Art created in North America includes objects made by native cultures of the present-day United States and Canada; paintings and decorative arts produced during colonial times; 18th- and 19th-century masterpieces; and the work of contemporary artists and photographers.
34 1/2 x 39 1/4 x 22 inches
The Bayou Bend Collection
Gift of Miss Ima Hogg
Capital of the Rhode Island colony, Newport was an active center for
coastal commerce. Its cabinet industry benefited from the town’s shipping interests—her artisans producing furniture for local consumption, as well
as export. In time, two families, the Townsends and the Goddards, came to dominate the trade.

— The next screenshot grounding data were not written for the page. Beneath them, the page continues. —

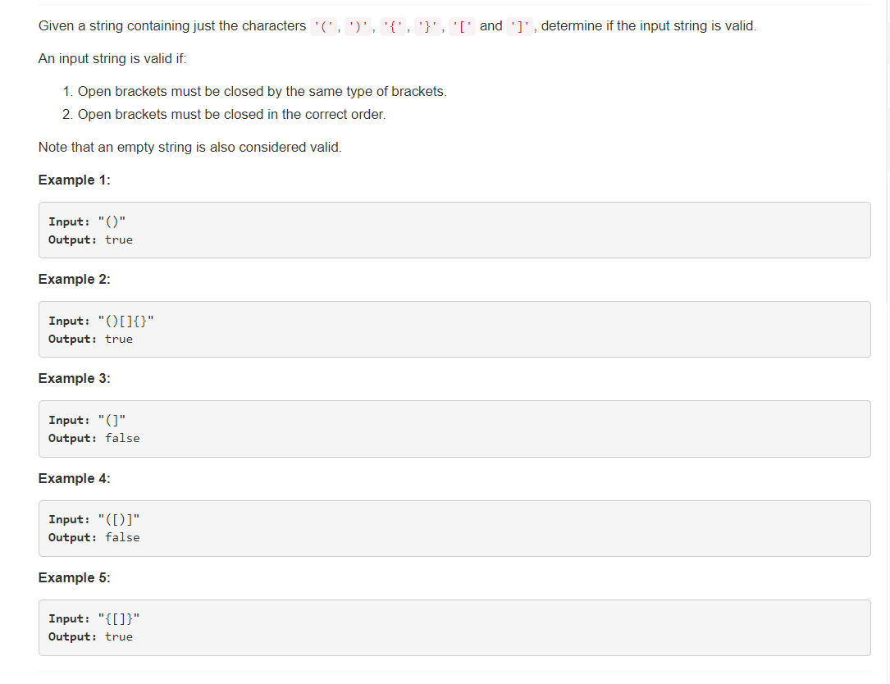Click the "()" input in Example 1
Screen dimensions: 890x684
pos(112,221)
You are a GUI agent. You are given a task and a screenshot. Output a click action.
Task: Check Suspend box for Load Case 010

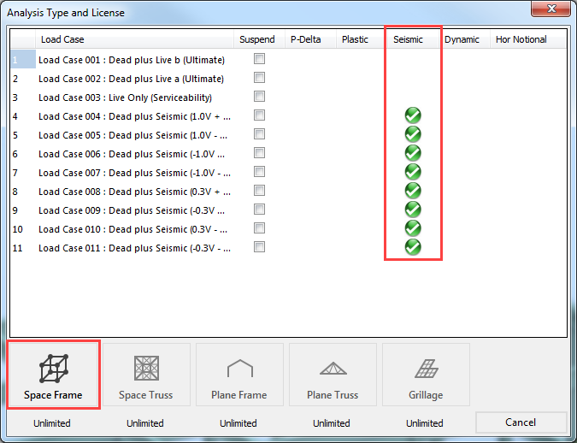point(259,228)
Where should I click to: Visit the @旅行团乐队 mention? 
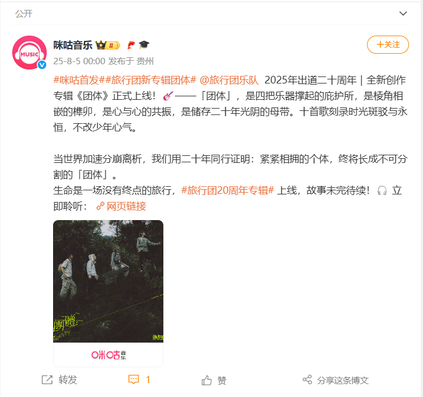click(229, 80)
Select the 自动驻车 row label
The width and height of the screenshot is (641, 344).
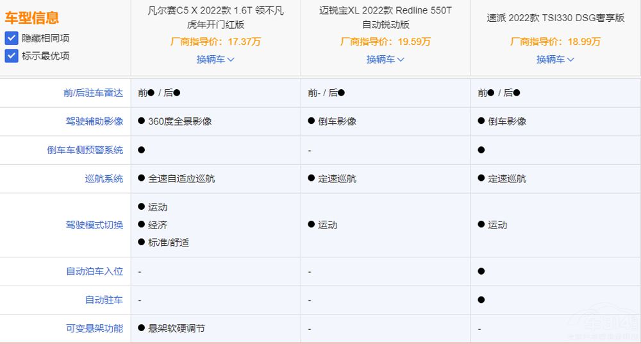click(x=104, y=300)
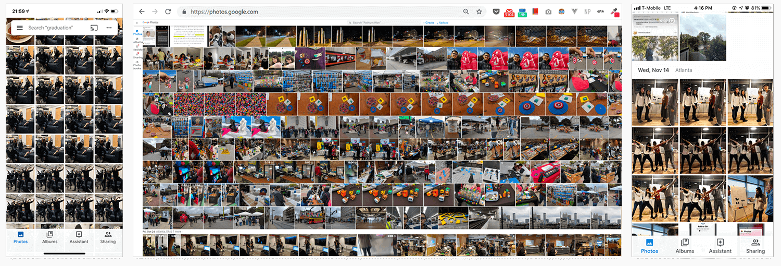Click the Upload link in Google Photos web

pyautogui.click(x=444, y=23)
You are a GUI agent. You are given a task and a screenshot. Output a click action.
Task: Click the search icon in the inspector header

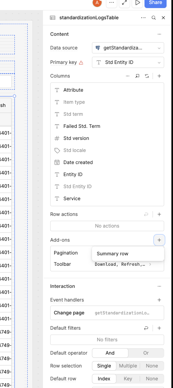[x=153, y=18]
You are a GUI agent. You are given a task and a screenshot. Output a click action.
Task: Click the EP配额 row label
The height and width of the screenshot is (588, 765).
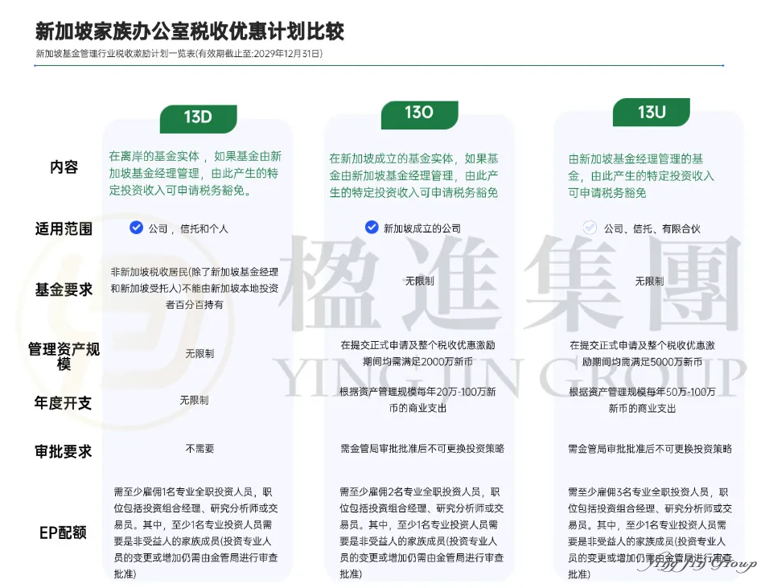coord(62,531)
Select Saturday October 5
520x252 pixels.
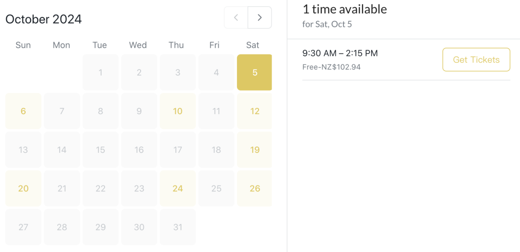[254, 72]
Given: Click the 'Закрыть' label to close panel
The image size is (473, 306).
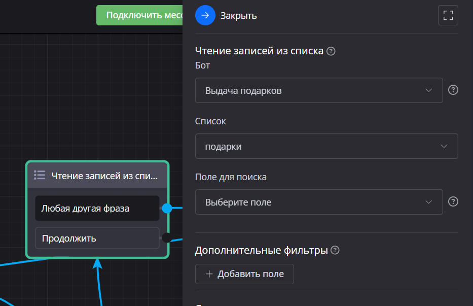Looking at the screenshot, I should 238,16.
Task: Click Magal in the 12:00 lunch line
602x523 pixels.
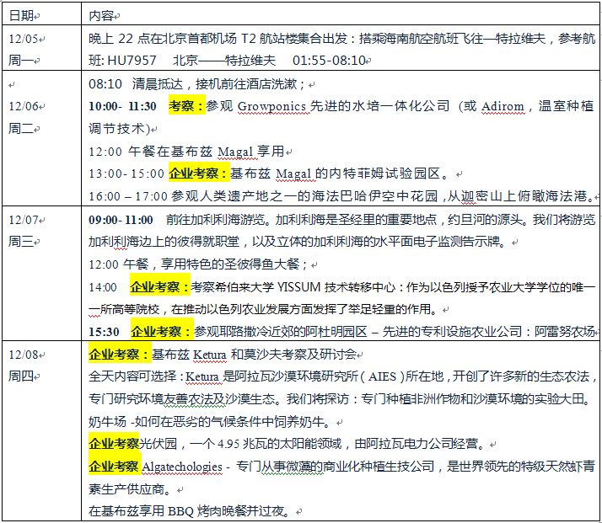Action: 235,152
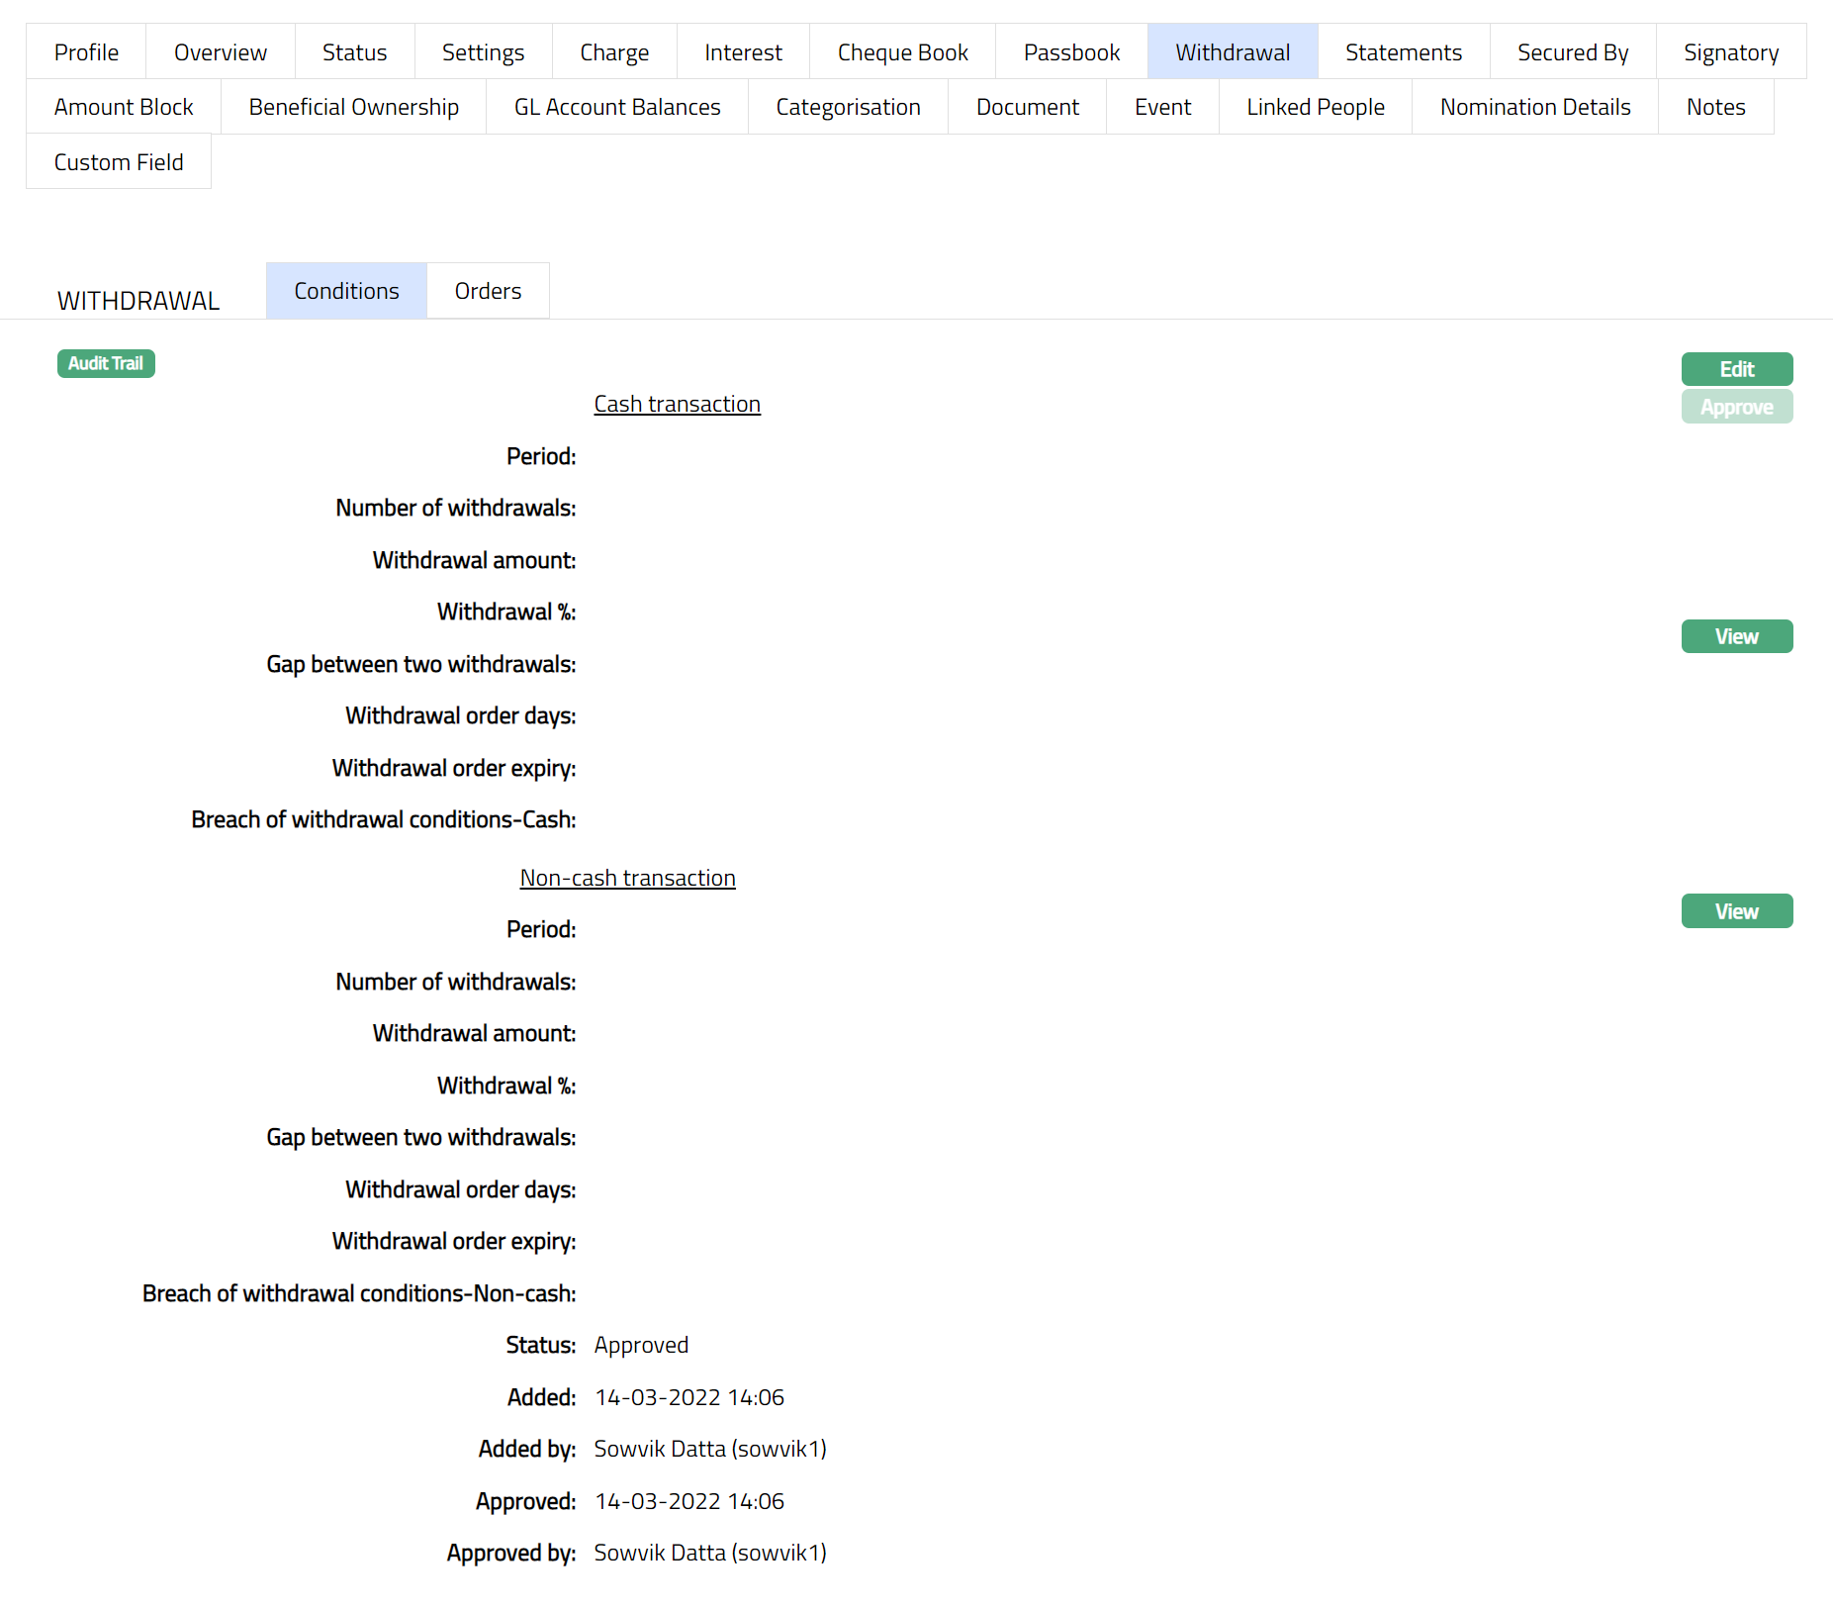1833x1608 pixels.
Task: Click the faded Approve button
Action: point(1736,407)
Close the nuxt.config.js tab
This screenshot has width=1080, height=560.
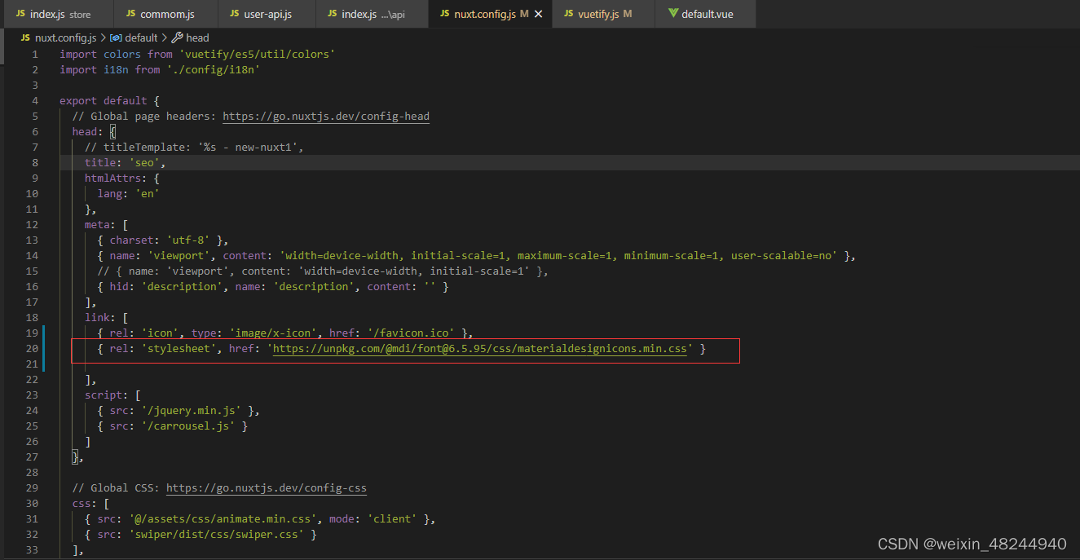click(537, 14)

Displayed in the Drawing Room at Bayou Bend, this splendid bureau table is recognized as one of the most brilliant renditions of the Newport block-front—a design consisting of a recessed center panel flanked by two raised panels topped by gracefully carved shells. It is generally acknowledged as the most original design achievement to emanate from colonial America. This example is believed to have been made for Samuel Vernon, a prominent merchant, and was intended to store jewelry, buckles, combs, and brushes, with the kneehole cupboard housing a wig stand.
The museum’s table is confidently attributed to John Townsend who,
during the course of his lengthy career, signed or labeled more than thirty pieces of furniture, a number far greater than that of any other colonial cabinetmaker. This unparalleled body of documented work makes it possible to identify his cabinetry with a high degree of certainty. As such, Townsend’s furniture chronicles the maker’s rise to become one of America’s premier master craftsmen.